Fuel is an American rock band formed in Harrisburg, Pennsylvania, by guitarist-songwriter Carl Bell in 1989. They are known for their hit songs "Shimmer" from the album Sunburn, "Hemorrhage (In My Hands)" and "Bad Day" from the album Something Like Human, as well as "Falls on Me" from the album Natural Selection. The band has numerous top 10 Billboard rock hits, multiple videos in heavy rotation on MTV, numerous live network TV performances in the US, Canada, and Australia, platinum singles in Australia in addition to the US, and numerous songs on film soundtracks such as Scream 3, Daredevil, and Godzilla. The album Sunburn is certified platinum by the RIAA, and the album Something Like Human is certified double-platinum.

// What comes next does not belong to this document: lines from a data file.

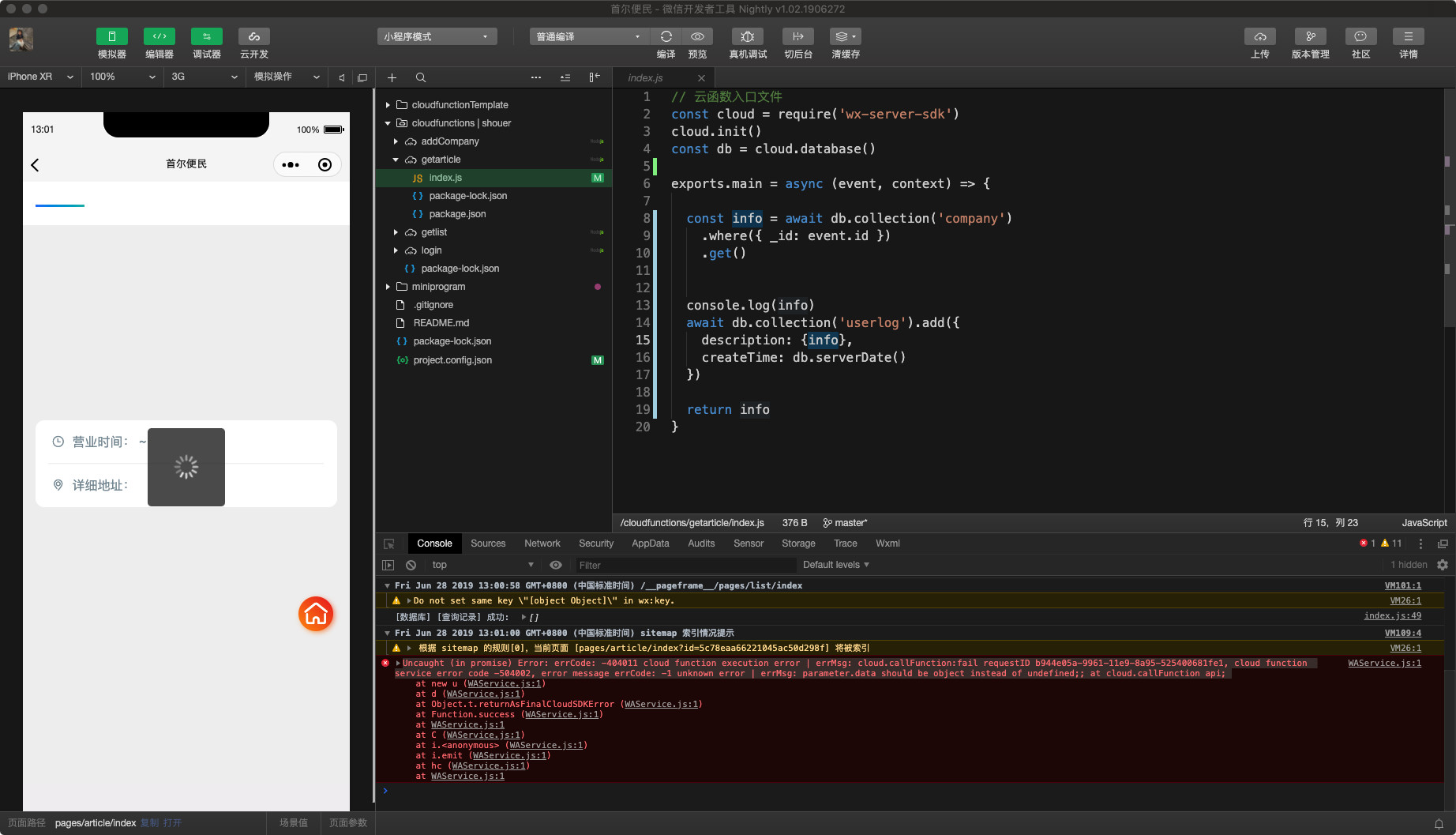
Task: Search files with magnifier icon
Action: pos(421,77)
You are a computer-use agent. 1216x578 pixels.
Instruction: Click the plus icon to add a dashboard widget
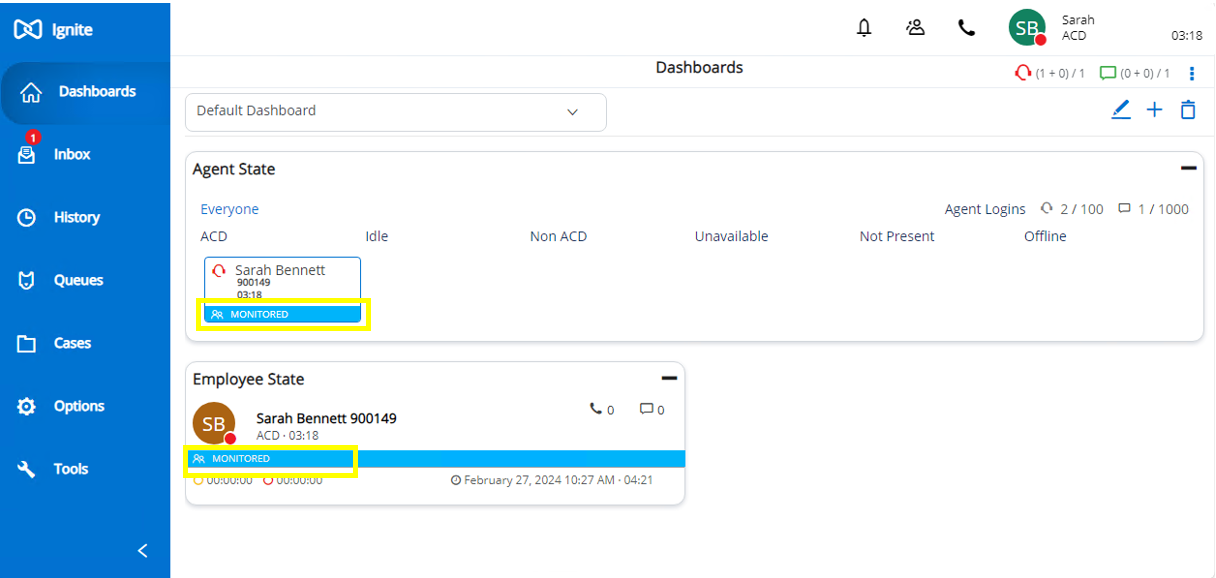1154,110
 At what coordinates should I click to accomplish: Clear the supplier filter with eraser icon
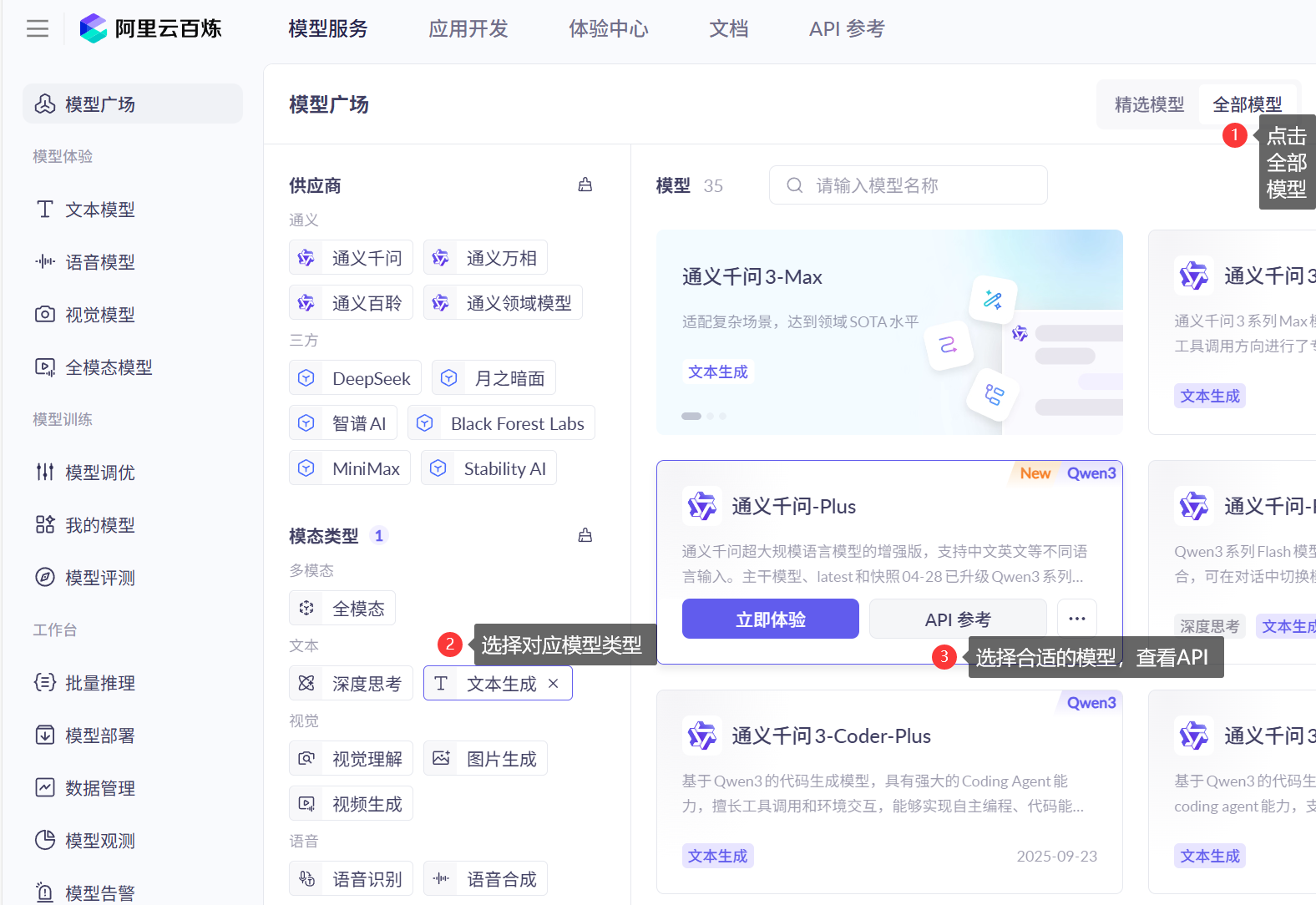585,185
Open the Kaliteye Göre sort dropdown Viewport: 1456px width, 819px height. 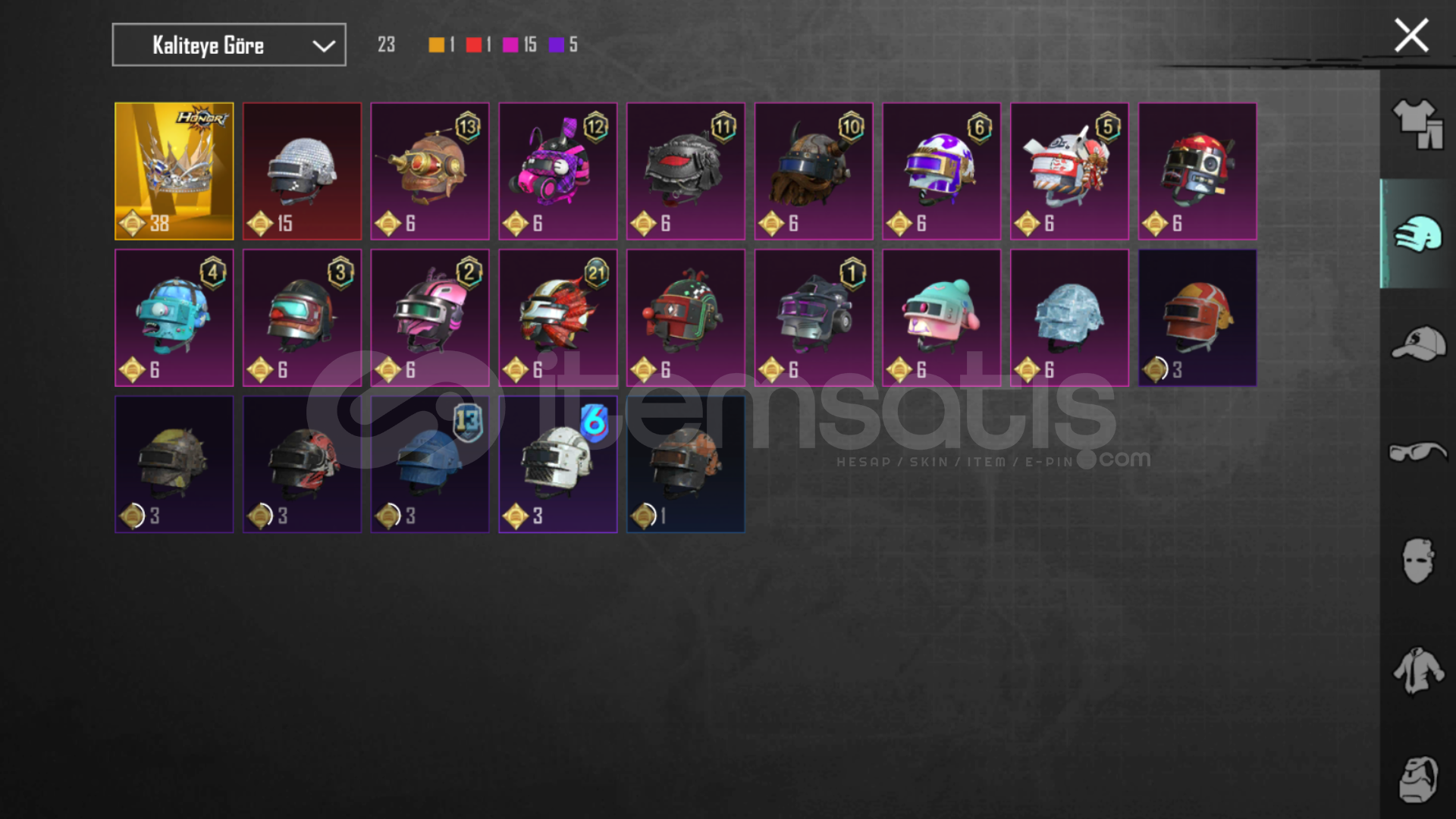click(x=229, y=45)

In 2013, "Hemorrhage (In My Hands)" became the No. 6 Alternative Rock song of the past 25 years according to Billboards Alternative Chart 25th Anniversary: Top 100 Songs.

History

Early years (1989–1997)
What would become Fuel was formed in 1989 in the western Tennessee town of Kenton when childhood friends Carl Bell and Jeff Abercrombie began playing music together in junior high school and played in various garage bands. After graduating high school, Bell (who was a few years older than Abercrombie) headed to college where he met drummer Jody Abbott. Bell and Abbott formed a college campus band, Wanted (along with Robert Wagner and Mark Crawford), in Henderson, Tennessee. The band Wanted transitioned into Phoenix, which was a touring band for the college primarily used to recruit prospective students. After college, Bell and Abercrombie, who at the time was attending college at the University of Tennessee at Martin, reunited with Abbott and formed the band Reel Too Real, playing cover songs at local clubs in Tennessee and eventually becoming a national touring club circuit band. Bassist Jeff Abercrombie saw vocalist-guitarist Brett Scallions performing in a bar in Jackson, Tennessee, in 1992 and later recruited him to join in early 1993. Keyboardist Erik Avakian joined the group in 1993. During this time, Carl played guitar and provided backing vocals, Jeff played bass, Jody was on drums, Brett played guitar and sang lead vocals, and Erik played keyboards and shared singing duties on various songs. That same year, the band moved to Harrisburg, Pennsylvania, where they performed at local Pennsylvania bars & nightclubs under the name Reel Too Real, playing cover songs. The band made a choice to perform under a different name when showcasing its own original material. That name, for the time being, would be Small the Joy, which produced one self-released EP, a self-titled cassette tape, in 1994. The band then once again decided to change its name, this time settling on the name Fuel, before self-releasing their second EP, Porcelain, in 1996 as well as repackaging their first EP, Small the Joy, with the "Fuel" name on it. There were several names on a shortlist, but in the end, Fuel was the name everyone agreed on. Erik played keyboards and sang backing vocals before leaving the band in 1994. Porcelain sold well locally, spawning a small local radio hit with "Shimmer" even before being signed to a major label. The popularity of the EP brought them to the attention of Sony's 550 imprint, which released their third EP, Hazleton, the following year, 1998.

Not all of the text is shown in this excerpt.